Let me be clear about what I found so impressive about this. Yes, this is a course project, so an unusually "clean" project with unusually good sign-posting and incrementalization. (I hope, I spent a lot of time on that!) But still—here was o3 owning basically a complete 600-line codebase, making steady progress on something that would take junior PhD students a week or two, and finally finishing, I think, a pretty damn impressive project! A mini-Dafny for a little "imp" language! This does not make o3 a super-coder, nor does this mean I am letting it loose autonomously on my code bases, but when Tyler says it is AGI I start asking myself whether junior PhD students qualify as GIs, or whether it's only us faculty that can really count as intelligent.
Unfortunately, there are always bottlenecks, and in this case I hit a pretty bad one that made it hard to complete the project. Specifically, I first ran out of o3 credits (you get, I think, 50 queries a week) and then, when I switched to o4-mini-high, I ran into the issue that my chat had gotten long enough that Chrome was visibly lagging with incremental layouts. I can probably keep going by starting a new chat and copying in all the file contents, but at this point basically I have answered the question to my satisfaction: o3 can do even difficult, long-term assignments for graduate-level classes, and produce working code for them. It can debug decently, though it still needs help at times, and the code it produces is bad but comparable to student code.
What next?
At this point quite complex code is nearly free to produce. Yes, I've used ChatGPT before to help me write some ELisp or some log analysis / visualization scripts, the kind of stuff that truly is throw-away. But that's throw-away code. And I've used Cursor, and mostly found it not worth it because it got lost in large code bases. But here o3 is doing stuff that really is quite complex, something that would be impressive for a human to do, and it's doing it really with minimal effort.
o3 is way better than o3-mini, and probably than o1 (I never had access, I don't know). o4-mini is clearly better than o3-mini, though inferior to o3 full. Look, the models will probably keep getting better. It really isn't long—it might be now, I just need to figure out the workflow—where I'll relate to o3 the way I relate to students working on code I own like Herbie.

> _What the task requires_
Please continue the text about o3 completing a graduate course project, starting right after its final sentence.

[Stored records]
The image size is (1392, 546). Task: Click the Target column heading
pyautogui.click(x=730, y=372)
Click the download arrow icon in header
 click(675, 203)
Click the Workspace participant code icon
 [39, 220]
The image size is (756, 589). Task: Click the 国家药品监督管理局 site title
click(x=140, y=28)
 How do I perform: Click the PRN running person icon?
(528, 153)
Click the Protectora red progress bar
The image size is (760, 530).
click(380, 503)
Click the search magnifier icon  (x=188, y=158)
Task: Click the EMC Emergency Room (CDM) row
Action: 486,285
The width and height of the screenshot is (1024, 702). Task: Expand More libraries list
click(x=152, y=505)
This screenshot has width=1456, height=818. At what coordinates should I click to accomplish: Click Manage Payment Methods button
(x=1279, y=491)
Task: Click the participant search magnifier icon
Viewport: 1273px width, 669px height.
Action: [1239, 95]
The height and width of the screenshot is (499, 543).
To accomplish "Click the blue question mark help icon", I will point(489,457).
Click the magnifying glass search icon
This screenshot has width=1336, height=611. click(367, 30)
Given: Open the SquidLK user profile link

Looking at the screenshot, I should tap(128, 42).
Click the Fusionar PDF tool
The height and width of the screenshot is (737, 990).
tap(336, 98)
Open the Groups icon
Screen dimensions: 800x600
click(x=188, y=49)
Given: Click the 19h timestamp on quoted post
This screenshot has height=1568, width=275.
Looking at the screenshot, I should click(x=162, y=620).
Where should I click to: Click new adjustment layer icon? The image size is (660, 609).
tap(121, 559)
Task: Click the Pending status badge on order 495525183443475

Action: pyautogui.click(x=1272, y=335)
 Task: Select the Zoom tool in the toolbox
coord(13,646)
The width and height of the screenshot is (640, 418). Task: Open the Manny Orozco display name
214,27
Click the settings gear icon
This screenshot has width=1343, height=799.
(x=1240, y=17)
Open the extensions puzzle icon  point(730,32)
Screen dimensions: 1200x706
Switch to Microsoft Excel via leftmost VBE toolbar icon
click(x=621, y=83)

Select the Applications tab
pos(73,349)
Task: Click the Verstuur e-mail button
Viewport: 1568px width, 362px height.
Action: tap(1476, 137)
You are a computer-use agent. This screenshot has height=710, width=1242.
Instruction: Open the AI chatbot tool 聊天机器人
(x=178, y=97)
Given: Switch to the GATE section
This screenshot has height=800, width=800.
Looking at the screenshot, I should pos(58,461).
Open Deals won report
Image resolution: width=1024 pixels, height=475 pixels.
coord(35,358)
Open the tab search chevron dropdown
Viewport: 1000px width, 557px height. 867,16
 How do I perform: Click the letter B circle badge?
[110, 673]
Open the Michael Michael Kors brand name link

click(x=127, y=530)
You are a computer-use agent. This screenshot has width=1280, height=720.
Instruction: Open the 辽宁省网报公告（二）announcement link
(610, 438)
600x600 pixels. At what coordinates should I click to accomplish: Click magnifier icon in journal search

> _Result_
I also have to think about teaching in the age of AI. My colleague David Johnson, who teaches Web Dev I with me at Utah, put it really well. He said there are two questions here:
- How can I assess students and have confidence I'm assessing their knowledge, not an AI's knowledge? This is presumably solvable using, like, more in-person exams and so on.
- Is the knowledge we're teaching actually worth knowing? Or is it obsoleted by AI?
Now, for web browsers, compilers, formal methods, all of that, I am confident the knowledge is still worth teaching. I think these classes teach conceptually and practically-important topics, and the coding in those classes make students into better programmers.
But for Web Dev I, I am not so sure. If there's anything the AIs are good at it's web development, and they're especially comfortable in the domain-knowledge-heavy world of crazy web APIs and languages. Do students really need to know how to write CSS? Yes, yes, but do they? I am no longer sure. That's not to say we shouldn't teach Web Dev I, but maybe the class should focus more on debugging tools? It should start students with a large code base to extend? We should move faster and get to Web Dev II topics in the first semester? I am not sure, but it's something I'll be thinking hard about over the summer.